━━━ Supplied material
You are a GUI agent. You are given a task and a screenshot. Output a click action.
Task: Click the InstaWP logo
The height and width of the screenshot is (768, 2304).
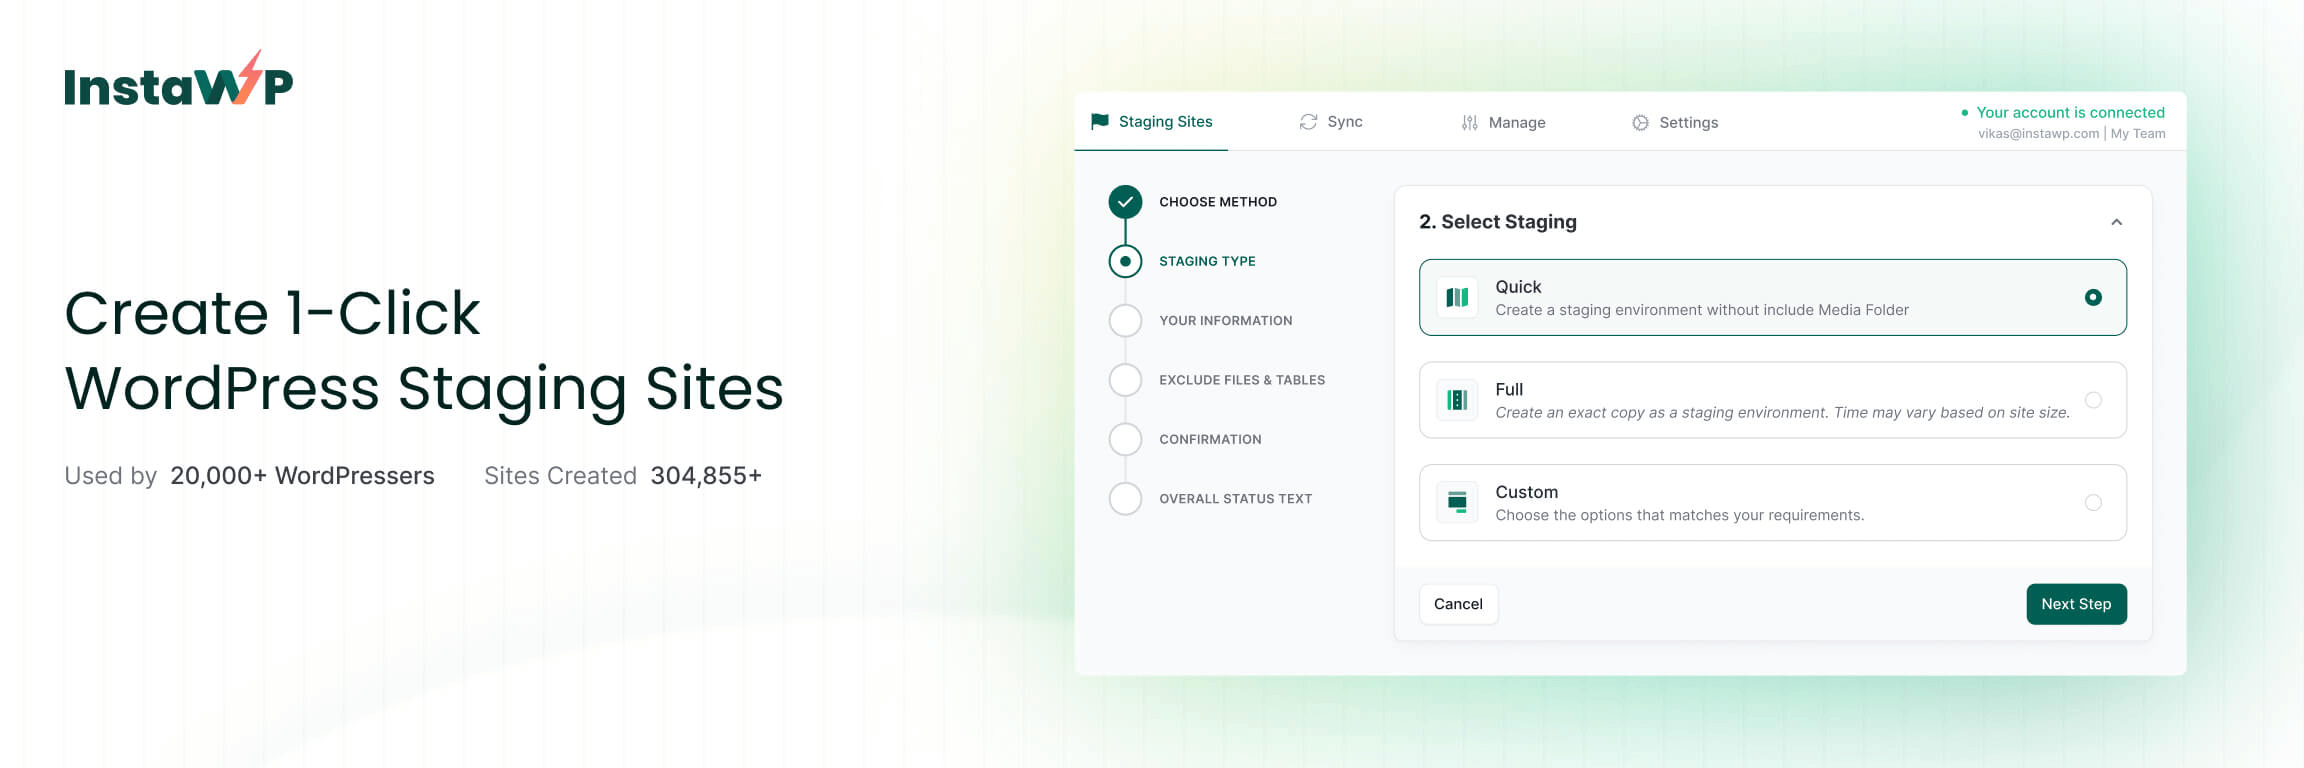[178, 81]
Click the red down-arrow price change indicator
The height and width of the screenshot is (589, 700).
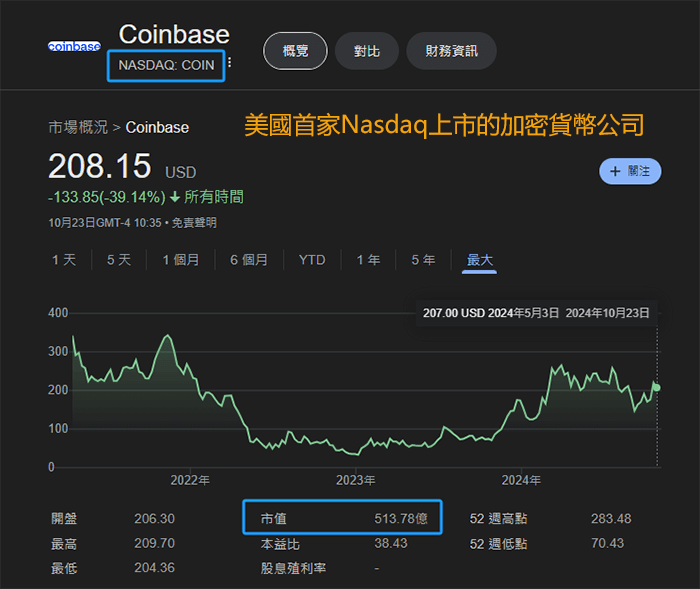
━━━━━━
▶ _Exercise aim_
Keep each line of the records exactly as it is while transcribing them, but leave the images behind.

▶ _Response to the exercise_
You are a GUI agent. You are given a task and a screenshot. Output a click action.
Task: Click the InstaWP logo
The height and width of the screenshot is (768, 2304).
[178, 81]
Click the red down-arrow price change indicator
The height and width of the screenshot is (589, 700).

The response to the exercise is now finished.